Life took a major turn in July of 2019. Murray was driving home from church only to discover a deaf woman collapsed on the sidewalk. The CPR training Murray learned as a counselor at the church community center would end up saving a life.

“Just happened to be in the right place at the right time. Coming home from church with my girlfriend, happened to just come by a situation that somebody just needed my help,” Murray said.

“Driving home from church, a car flashed, pretty much ran the red light in front of me and they stopped in the middle of the road and a lady gets out of the car and just runs immediately over to like the sidewalk area. So as I pull up a little bit more I could see on the sidewalk there was another lady, female laid out on the ground.

So I immediately parked my car in the middle of the street, get out and immediately rush over to the lady and see what was going on. And when I arrived on the scene she was bleeding from the head, completely unconscious, just laying on the ground. The other lady was her friend, she was screaming and yelling at her, trying to get her to wake back up.

So that’s when I just immediately started CPR. Started CPR, got between 70-80 pumps in and that’s when I finally got her revived, got her back to breathing. Then shortly after that the paramedics arrived.”

For anyone that was in that situation, they might’ve wanted the spotlight, but that wasn’t the case for Murray.

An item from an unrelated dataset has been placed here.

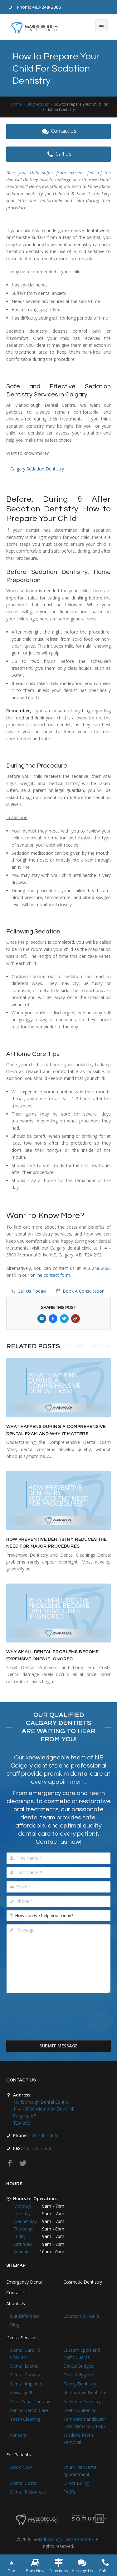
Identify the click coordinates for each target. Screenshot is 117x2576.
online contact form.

He was going to keep it a secret and might have been able to if it wasn’t for a reporter from the Oklahoma student newspaper driving by.

“Two days later I happened to be chilling in the locker room and our media director, Mike Houck, comes up to me and he’s like, ‘hey, did you give a woman CPR a couple days ago?’

And I was like, ‘uuh, yeah.’ and so he was like, well, the kid with the school newspaper was driving by and happened to see a big human being that looked like you that was giving CPR to a woman.

I was just like, ‘yeah, that was me.’ It’s a unique situation, just a blessing to be in the right place at the right time,” Murray said.

Being in the right place at the right time describes Murray to-a-tee, whether it’s on the football field to stop a running back behind the line of scrimmage or being there to save a woman’s life.

“But this man’s intangibles, his presence when he walks into a room – he’s just a natural-born leader and I love that he’s passionate about this game. It just comes through in the interview process that I had with him,” coach Anthony Lynn said about Murray.